Poco antes de llegar al cruce con la interejidal, el empleado de gobierno perdió el control, producto de su estado de ebriedad, y al salir de la rúa volcó entre los matorrales.
Por su parte, Medina, al ser cuestionado sobre los hechos, declaró que él no iba conduciendo el automóvil, sino un amigo, el cual perdió el control cuando su novia le giro el volante de forma intencional.
“Yo no quise manejar porque ya me sentía pedo, mi camarada también andaba pero como quiera lo manejo, el problema fue que mi novia venía alegando y ya enojada le dio el jalón al volante y por eso nos salimos del camino y dimos la maroma”, versión de Jesús Medina, misma que no pudo comprobar ante las autoridades.

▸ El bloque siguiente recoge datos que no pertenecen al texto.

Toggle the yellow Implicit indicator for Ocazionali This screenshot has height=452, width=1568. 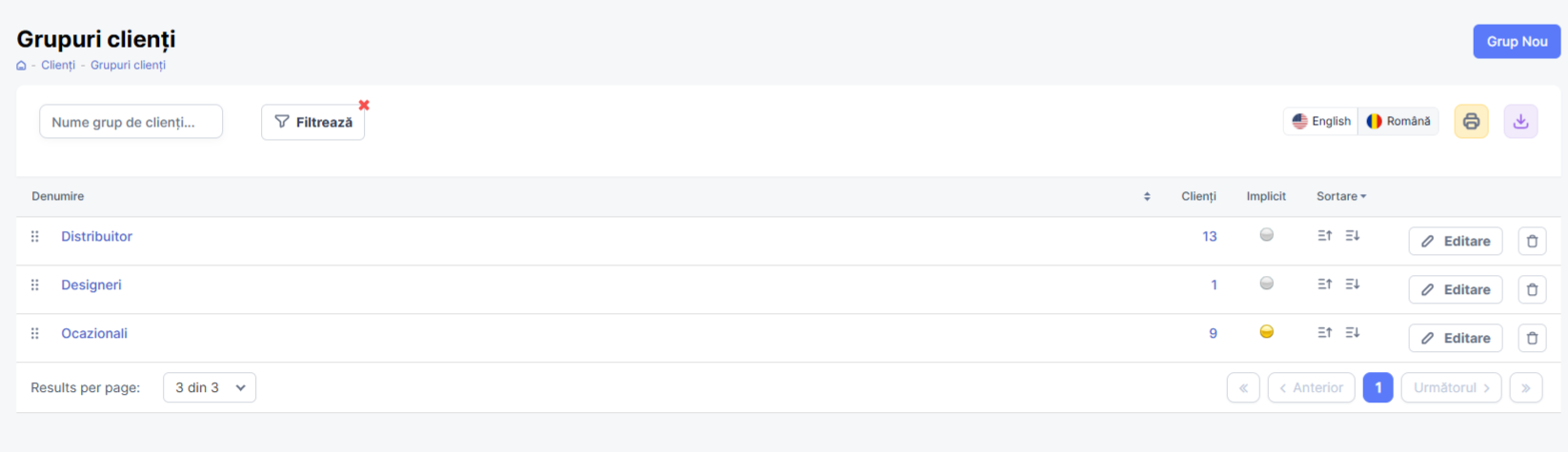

Tras avanzar descontrolados varios metros, el vehículo abandono la carpeta asfáltica y se adentró a los matorrales donde dio una voltereta quedando volcado sobre su capacete.
Debido a que no se encontraron las dos personas que menciona Medina en su declaración, el perito presume que se trata de una mentira y que era él quien manejaba el carro a una velocidad inmoderada y en estado inconveniente.
Al final, una grúa particular se encargó de hacer las maniobras necesarias para enderezar la unidad y remolcarla a un corralón.